On May 2, Elon Musk told listeners on Tesla's first-quarter earnings call that the company was close to announcing plans for a Chinese Gigafactory, and investors have been watching closely to figure out the when and where of Tesla's new manufacturing facility in the People's Republic.
While those two questions have yet to be answered, recent job postings suggest that they will be answered soon...
"Tesla's hiring efforts started on May 16, with the company's official WeChat account posting job listings for a Tesla facility in Shanghai. Among the positions listed in by the company were project managers, tax commissioners, government affairs managers, financial service area managers, low-voltage electrical test engineers, and IT field system administrators," Teslarati notes.

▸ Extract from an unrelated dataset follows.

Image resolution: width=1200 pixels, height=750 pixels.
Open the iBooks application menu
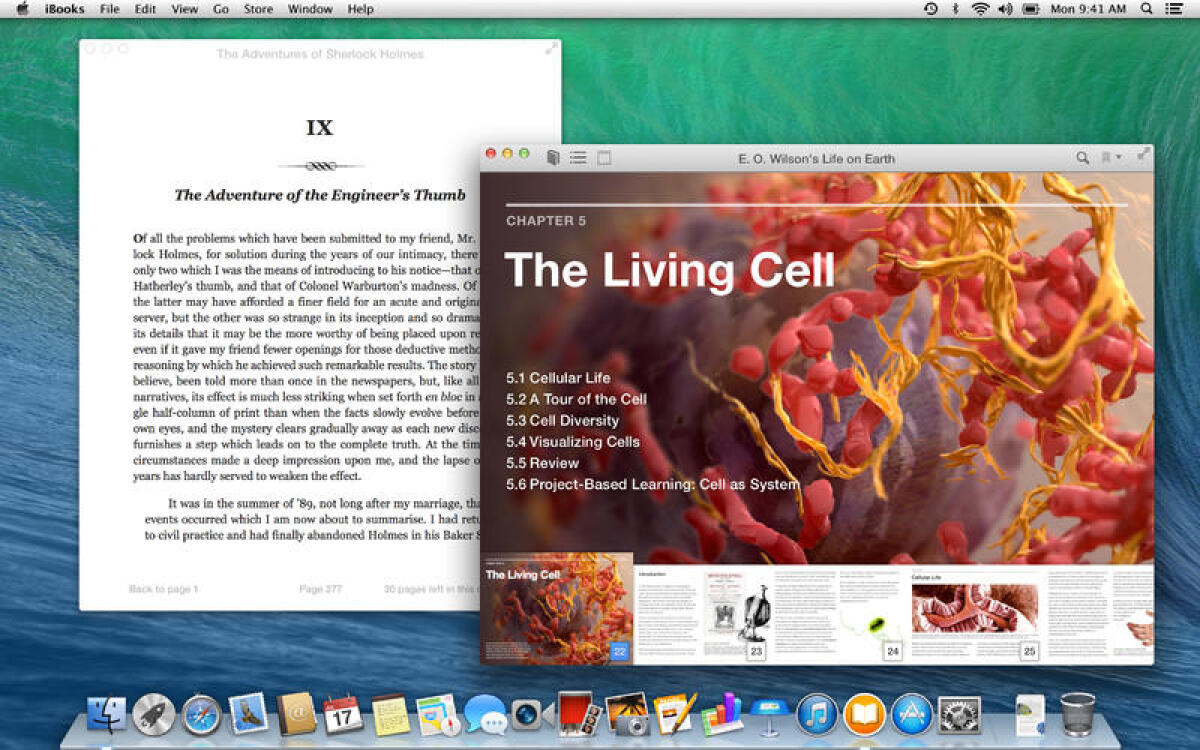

According to Musk, all new Tesla factories will include both battery manufacturing and car manufacturing facilities, giving Tesla a way to sell its entire suite of products directly into the Chinese market without the added costs of importing finished goods.

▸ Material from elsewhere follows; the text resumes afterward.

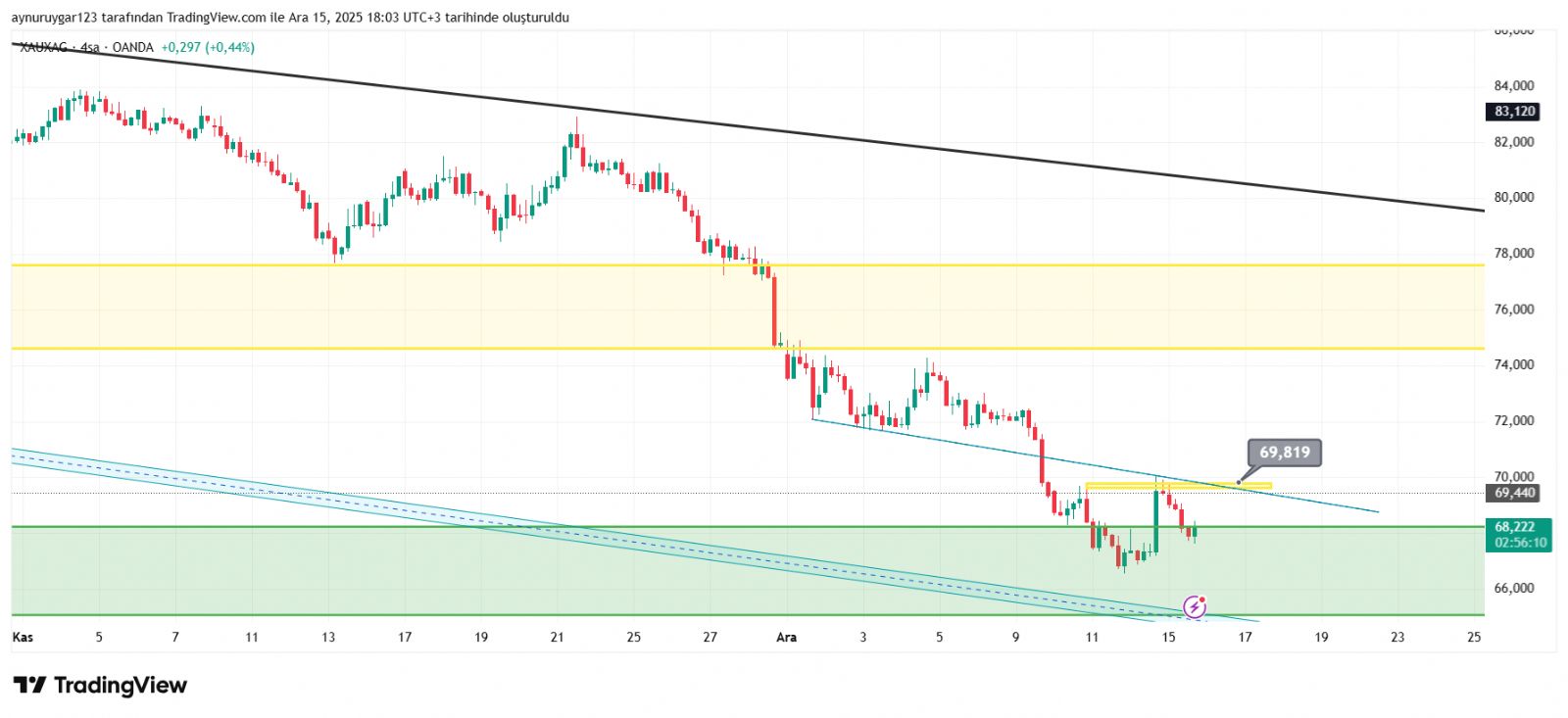Click the chart header caption by aynuruygar123

click(x=289, y=18)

But at this point, the precise location of the factory is still somewhat of a mystery.
Tesla has been mulling over building a factory in China for quite some time, but the recent pledge that China would allow companies to have 100%-owned factories in the country appears to be what's pushing Tesla's plans into action.
China is Tesla's fastest growing market - and the biggest market for electric vehicles overall, thanks to an aggressive policy of government mandates for electric vehicle adoption.
While Tesla's sales in China still make up a relatively small part of overall revenues, adding up to around 17% of sales in 2017, China's EV mandates and burgeoning population of wealthy consumers has the potential to quickly become Tesla's most important overall market.
Both short-term and long-term, Tesla's technical price trajectory looks like it could finally be ready to make a move to the upside, after a sluggish start to 2018. Success in China plays into that long-term upside potential in a big way.